Your task: Print verbatim the lines of the entries from the one containing "Sort by Report" to the last, inclusive, and no others.

Input data:
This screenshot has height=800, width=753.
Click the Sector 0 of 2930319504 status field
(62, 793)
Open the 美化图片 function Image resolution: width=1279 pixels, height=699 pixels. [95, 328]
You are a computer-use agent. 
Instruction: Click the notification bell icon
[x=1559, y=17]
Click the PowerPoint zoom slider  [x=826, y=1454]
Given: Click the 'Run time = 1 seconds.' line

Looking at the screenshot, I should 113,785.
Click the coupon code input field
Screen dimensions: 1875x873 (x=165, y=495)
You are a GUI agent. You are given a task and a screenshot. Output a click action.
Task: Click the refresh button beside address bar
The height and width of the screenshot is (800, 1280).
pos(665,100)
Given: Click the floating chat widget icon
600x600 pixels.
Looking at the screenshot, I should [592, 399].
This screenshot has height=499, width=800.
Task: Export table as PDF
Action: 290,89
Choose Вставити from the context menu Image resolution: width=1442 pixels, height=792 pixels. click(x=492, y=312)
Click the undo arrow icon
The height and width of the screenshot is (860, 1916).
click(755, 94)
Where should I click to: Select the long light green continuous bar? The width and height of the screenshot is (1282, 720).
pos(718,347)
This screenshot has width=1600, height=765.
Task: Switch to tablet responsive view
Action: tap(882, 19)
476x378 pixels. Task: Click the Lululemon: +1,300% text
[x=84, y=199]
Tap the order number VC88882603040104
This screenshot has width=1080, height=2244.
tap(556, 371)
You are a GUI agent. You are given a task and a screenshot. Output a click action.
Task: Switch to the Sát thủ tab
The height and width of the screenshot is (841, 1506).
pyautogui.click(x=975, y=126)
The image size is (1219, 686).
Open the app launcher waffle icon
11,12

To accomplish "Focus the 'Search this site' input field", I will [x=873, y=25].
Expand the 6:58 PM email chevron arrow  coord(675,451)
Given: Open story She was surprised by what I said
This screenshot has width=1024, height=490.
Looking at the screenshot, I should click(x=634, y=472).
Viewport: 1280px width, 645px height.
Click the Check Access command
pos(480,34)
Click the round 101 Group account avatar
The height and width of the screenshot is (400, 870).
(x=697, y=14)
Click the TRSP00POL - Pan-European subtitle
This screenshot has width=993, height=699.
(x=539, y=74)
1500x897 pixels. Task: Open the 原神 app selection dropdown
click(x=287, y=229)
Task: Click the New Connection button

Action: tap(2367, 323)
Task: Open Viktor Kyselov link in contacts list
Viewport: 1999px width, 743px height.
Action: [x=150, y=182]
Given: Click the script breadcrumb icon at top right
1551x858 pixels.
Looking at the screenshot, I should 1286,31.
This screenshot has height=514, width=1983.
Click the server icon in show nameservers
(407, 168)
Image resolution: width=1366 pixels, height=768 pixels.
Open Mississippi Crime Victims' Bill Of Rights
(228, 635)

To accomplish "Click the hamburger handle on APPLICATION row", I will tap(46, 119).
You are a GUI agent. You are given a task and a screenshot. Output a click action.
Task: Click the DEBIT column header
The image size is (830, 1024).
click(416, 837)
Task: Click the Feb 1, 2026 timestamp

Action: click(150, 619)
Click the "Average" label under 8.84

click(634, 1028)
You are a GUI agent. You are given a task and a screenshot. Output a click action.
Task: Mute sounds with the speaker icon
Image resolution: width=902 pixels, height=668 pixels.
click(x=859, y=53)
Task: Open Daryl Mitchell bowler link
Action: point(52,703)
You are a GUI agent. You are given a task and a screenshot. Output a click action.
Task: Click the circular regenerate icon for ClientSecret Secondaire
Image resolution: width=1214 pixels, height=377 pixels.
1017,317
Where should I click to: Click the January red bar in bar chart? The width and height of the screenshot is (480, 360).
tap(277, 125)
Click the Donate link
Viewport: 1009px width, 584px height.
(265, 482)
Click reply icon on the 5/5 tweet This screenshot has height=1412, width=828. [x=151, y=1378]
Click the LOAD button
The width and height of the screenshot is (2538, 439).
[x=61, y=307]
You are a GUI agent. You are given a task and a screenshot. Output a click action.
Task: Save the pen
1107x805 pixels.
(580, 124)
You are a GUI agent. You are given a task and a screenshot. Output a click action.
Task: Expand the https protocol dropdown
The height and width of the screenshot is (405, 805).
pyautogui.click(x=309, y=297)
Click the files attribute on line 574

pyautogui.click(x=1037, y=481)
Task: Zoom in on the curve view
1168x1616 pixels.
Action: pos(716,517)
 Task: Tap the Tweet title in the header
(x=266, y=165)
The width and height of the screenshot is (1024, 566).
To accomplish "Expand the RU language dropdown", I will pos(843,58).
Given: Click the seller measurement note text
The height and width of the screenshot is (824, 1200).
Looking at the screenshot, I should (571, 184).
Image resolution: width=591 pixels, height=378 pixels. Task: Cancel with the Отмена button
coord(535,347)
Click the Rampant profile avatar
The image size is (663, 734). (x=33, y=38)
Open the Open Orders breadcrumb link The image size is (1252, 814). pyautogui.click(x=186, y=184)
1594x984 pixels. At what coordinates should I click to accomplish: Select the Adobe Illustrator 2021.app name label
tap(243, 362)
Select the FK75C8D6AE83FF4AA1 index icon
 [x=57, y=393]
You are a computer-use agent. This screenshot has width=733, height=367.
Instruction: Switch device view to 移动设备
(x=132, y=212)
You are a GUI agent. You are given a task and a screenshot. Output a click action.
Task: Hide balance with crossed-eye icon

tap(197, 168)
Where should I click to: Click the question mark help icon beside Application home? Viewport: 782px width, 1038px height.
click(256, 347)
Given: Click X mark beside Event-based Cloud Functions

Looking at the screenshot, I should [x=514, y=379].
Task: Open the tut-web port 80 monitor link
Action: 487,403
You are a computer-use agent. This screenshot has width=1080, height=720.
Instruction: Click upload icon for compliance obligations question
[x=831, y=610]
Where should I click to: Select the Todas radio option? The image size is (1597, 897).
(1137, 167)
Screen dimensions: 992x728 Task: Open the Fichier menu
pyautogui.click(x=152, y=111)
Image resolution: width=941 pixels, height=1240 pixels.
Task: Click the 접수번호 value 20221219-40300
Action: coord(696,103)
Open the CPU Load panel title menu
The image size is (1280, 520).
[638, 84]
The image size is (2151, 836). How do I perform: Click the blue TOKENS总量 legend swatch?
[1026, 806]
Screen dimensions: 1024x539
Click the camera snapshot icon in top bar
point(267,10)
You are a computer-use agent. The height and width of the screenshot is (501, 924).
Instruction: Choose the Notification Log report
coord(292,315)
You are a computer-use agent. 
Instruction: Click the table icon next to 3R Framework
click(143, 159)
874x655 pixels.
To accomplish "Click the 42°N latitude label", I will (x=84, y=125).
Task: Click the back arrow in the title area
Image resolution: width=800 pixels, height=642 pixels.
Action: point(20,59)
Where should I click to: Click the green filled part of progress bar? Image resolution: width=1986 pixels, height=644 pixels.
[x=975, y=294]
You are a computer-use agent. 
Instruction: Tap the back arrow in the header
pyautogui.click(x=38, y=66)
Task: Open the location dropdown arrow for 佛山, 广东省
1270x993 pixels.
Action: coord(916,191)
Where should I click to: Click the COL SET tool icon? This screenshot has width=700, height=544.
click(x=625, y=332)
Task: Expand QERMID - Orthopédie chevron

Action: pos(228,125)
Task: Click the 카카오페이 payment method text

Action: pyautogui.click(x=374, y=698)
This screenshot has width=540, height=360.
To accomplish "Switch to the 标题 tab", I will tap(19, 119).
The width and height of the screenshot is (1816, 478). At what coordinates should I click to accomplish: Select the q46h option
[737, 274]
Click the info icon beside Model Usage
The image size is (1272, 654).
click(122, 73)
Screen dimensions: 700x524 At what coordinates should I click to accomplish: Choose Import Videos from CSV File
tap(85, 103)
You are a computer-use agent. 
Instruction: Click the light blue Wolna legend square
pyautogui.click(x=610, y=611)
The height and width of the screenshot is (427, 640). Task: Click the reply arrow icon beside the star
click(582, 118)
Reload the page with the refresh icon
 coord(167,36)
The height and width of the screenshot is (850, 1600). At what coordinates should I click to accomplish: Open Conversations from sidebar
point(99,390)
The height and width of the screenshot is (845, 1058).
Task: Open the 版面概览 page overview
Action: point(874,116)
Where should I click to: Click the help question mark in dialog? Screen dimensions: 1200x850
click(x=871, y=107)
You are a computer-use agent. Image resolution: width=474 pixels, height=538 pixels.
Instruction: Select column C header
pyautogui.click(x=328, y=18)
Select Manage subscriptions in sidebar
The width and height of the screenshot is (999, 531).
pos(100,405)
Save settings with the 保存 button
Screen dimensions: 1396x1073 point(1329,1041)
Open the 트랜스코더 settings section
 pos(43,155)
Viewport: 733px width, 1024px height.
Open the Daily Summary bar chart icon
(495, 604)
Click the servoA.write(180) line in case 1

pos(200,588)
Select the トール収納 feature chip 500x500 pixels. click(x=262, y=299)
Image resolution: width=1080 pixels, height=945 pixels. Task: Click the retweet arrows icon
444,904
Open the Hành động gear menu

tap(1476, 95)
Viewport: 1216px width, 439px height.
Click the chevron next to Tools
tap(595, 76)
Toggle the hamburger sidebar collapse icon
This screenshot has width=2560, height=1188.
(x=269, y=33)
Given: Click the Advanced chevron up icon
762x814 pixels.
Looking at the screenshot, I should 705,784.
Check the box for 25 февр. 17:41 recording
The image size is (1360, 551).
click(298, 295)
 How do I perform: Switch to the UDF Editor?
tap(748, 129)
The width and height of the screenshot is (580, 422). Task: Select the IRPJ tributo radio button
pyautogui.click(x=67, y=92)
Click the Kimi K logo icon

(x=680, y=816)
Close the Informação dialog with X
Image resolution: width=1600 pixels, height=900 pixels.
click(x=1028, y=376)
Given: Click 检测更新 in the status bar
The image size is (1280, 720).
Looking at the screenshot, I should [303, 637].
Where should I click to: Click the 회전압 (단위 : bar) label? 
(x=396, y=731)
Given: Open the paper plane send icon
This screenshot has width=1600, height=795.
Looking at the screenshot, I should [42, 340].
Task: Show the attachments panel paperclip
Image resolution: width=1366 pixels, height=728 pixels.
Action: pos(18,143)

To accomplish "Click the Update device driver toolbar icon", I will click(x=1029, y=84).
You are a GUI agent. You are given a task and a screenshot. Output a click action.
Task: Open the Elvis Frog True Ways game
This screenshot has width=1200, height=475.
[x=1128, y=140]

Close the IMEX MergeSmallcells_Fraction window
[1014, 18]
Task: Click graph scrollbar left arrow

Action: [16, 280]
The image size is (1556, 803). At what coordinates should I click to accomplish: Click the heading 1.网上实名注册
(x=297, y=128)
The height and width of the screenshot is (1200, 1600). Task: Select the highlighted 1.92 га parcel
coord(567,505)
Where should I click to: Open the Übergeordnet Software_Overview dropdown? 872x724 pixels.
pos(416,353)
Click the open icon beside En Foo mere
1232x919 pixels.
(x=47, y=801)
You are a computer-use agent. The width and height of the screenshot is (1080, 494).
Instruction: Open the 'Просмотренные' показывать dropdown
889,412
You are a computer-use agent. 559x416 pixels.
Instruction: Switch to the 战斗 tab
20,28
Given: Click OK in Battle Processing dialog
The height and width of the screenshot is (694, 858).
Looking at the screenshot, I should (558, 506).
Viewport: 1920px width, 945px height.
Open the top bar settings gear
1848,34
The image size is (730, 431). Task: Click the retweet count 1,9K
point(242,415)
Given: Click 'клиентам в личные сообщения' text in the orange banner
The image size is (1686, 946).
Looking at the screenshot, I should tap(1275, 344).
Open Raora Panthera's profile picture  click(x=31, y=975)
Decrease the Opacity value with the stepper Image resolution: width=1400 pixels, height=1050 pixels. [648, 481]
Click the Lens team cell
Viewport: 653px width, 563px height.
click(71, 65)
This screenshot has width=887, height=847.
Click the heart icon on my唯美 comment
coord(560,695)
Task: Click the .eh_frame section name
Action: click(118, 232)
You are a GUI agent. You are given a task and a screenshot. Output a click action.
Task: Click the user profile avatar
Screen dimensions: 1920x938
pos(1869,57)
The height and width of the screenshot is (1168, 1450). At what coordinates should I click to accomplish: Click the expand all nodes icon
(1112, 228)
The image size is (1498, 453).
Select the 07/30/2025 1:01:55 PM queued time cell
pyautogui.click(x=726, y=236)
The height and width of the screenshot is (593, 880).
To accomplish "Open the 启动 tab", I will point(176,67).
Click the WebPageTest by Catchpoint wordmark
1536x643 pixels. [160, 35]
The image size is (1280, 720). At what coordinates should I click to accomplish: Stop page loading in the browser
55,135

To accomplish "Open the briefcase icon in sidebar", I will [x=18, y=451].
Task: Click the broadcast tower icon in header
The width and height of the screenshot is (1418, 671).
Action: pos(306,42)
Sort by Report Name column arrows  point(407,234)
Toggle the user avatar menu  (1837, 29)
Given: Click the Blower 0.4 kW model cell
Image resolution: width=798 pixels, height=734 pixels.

Expected output:
Sort by Report Name column arrows  point(407,234)
Toggle the user avatar menu  (1837, 29)
Given: Click the Blower 0.4 kW model cell
Image resolution: width=798 pixels, height=734 pixels.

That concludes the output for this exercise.